# Hi guys



## Christiangaz777 (Mar 4, 2014)

Quick question. Is it safe to leave my new baby Gaggia on overnight? So when I wake up in the morning it is ready and I am not late for work. I usually heat the boiler for 30 minutes


----------



## No big name! (Oct 25, 2012)

I'm sure it would be, if a little wasteful of electricity. And probably just a tad less safe than not having it on.

Why don't you use a timer switch?


----------



## Christiangaz777 (Mar 4, 2014)

Whats that lol


----------



## froggystyle (Oct 30, 2013)

Why not just invest in a timer switch.


----------



## majnu (Jan 31, 2014)

Or even a smart home automation switch connected to your machine which you can turn on via an app (operates over your wifi)

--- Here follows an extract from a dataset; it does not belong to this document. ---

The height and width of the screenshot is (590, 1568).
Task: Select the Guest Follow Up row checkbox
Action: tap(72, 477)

Belkin Wemo springs to mind: http://www.amazon.co.uk/Belkin-Automation-Switch-Android-Devices/dp/B009SA9Z6S


----------



## Christiangaz777 (Mar 4, 2014)

Oh right, sorry never used one. So with that can I set the timer to start at a certain time?


----------



## froggystyle (Oct 30, 2013)

Does the belkin have a timer function, or is it just a switch on/off over wireless /3g thing?


----------



## froggystyle (Oct 30, 2013)

Whatever option you take, ensure your boiler and tank are full and the steam is turned off before leaving it...


----------



## majnu (Jan 31, 2014)

Christiangaz777 said:


> Oh right, sorry never used one. So with that can I set the timer to start at a certain time?

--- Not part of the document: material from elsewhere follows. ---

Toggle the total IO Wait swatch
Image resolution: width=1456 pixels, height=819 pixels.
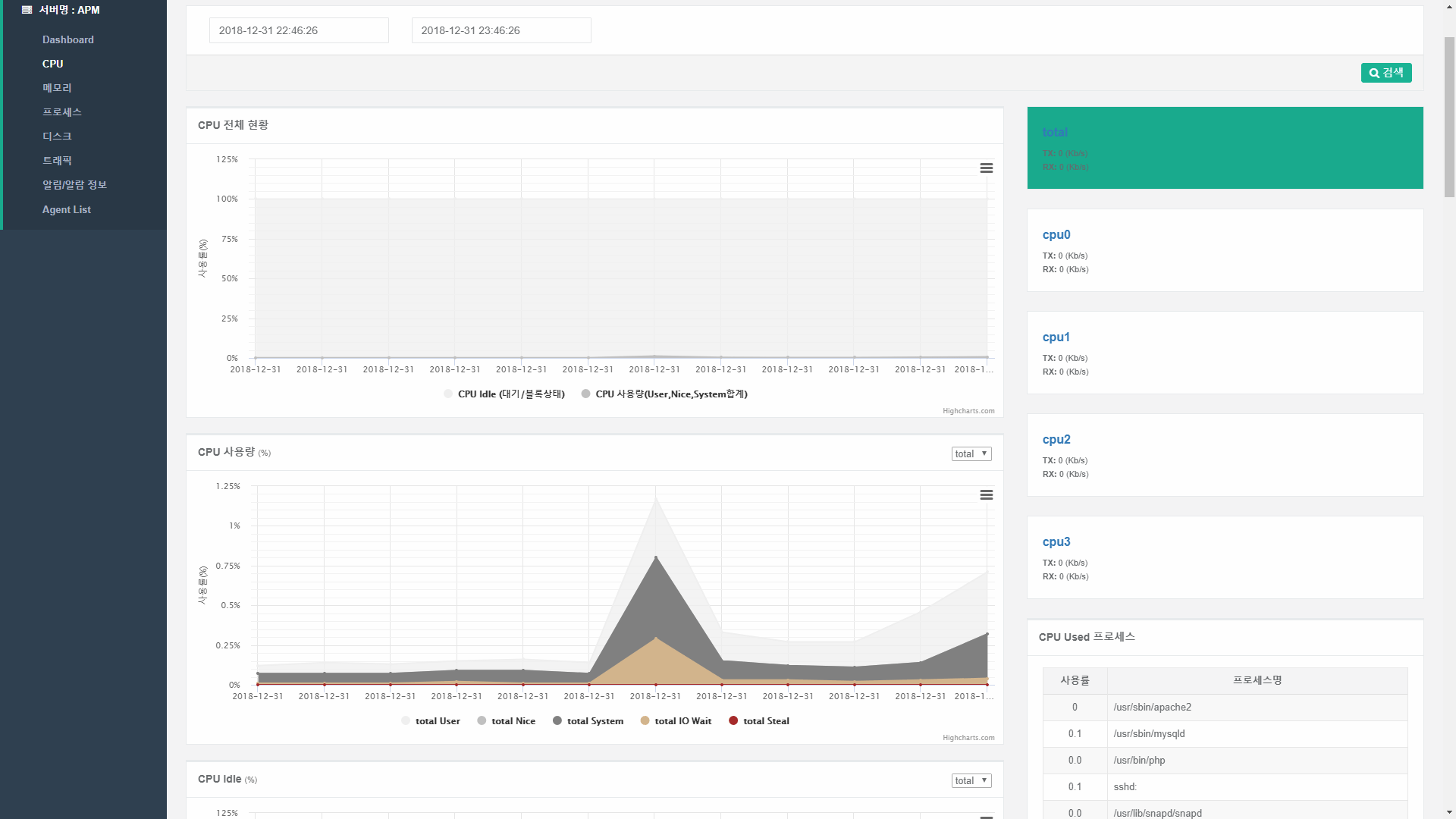[x=645, y=721]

Yes you can set up schedules


----------



## Neill (Jun 26, 2013)

majnu said:


> Yes you can set up schedules
> 
> View attachment 9506


Seems an odd choice of appliance for some promo material. Who's gonna set their iron to come on at particular times and leave it plugged in!


----------



## charris (Feb 17, 2014)

Neill said:


> Seems an odd choice of appliance for some promo material. Who's gonna set their iron to come on at particular times and leave it plugged in!


Neil,

For the iron it is probably to show the remote off or off using logic (ifttt). These are very beneficial considering that many irons are left on and houses are burnt because of this.

P.S. Irons burnt houses when I was young to be honest. Maybe now irons have automatic shut off features. If yes then I agree the ad does not make sense even for off.


----------



## No big name! (Oct 25, 2012)

charris said:


> .....considering that many irons are left off and houses are burnt because of this......

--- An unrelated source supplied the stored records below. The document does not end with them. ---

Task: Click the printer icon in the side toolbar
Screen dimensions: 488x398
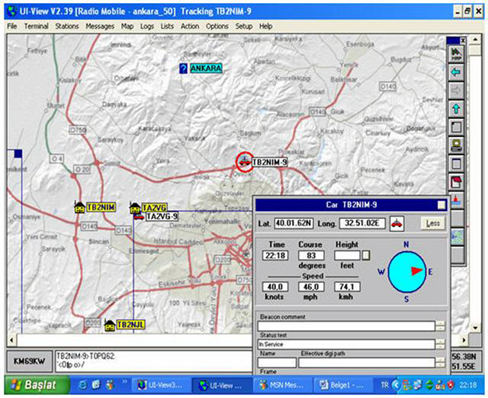Action: tap(456, 145)
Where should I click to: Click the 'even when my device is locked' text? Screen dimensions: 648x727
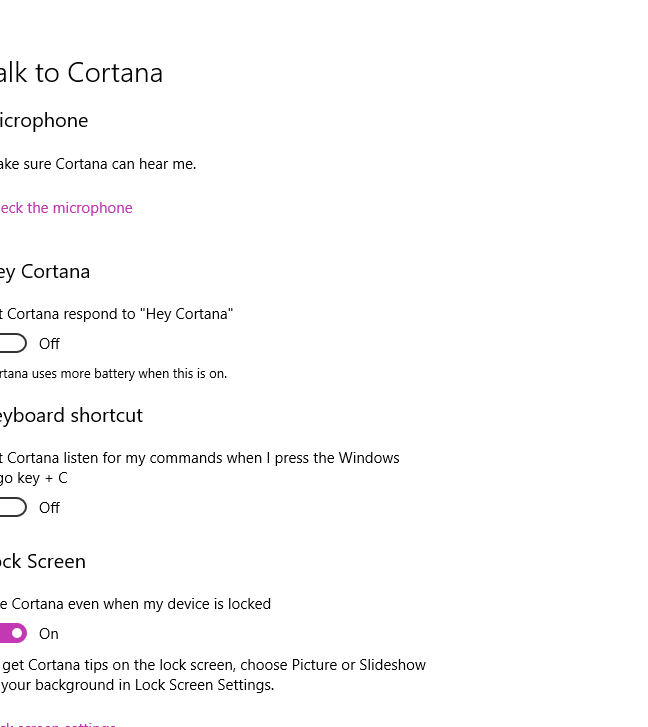[x=135, y=604]
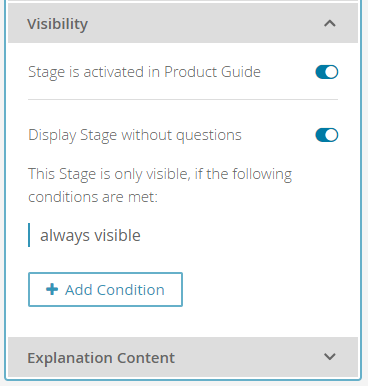Click the conditions are met text line
The image size is (368, 386).
coord(93,197)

Crikey! I leave mine off most of the time!


----------



## majnu (Jan 31, 2014)

There is the Insight switch also, differences are:

*Wemo Switch*



*Turns electronics ON or OFF - from **anywhere*


*Operates over Wi-Fi and mobile Internet, at home and **away*


*Puts your electronic devices on a **schedule*


*Modular system; you can add additional WeMo Switches easily, **any time*


*Controls as much or as little of your home as you **want to*


*Plugs into any regular 120 V wall **outlet*


*Intuitive, easy set up**, easy to use*


*Free WeMo **App*


*WeMo Insight Switch **features:*

*
* 

*
**The WeMo Insight Switch has all the WeMo Switch **features plus**:*

*
*



*WeMo Insight Switch has a unique feature of tracking the electricity usage of devices that are plugged into it.*


*Monitors time, energy, and cost.*


*Receives notifications of status change and usage of device that is plugged into the WeMo Insight.*


*Energy Monitor + WeMo Switch in one*


*Exports power data to email*


*
*


----------



## coffeenated (Sep 5, 2014)

majnu said:


> Or even a smart home automation switch connected to your machine which you can turn on via an app (operates over your wifi)
> 
> Belkin Wemo springs to mind: http://www.amazon.co.uk/Belkin-Automation-Switch-Android-Devices/dp/B009SA9Z6S


Thanks for that tip and the link to that belkin switch. Just came to the forums to post a similar question about timers!


----------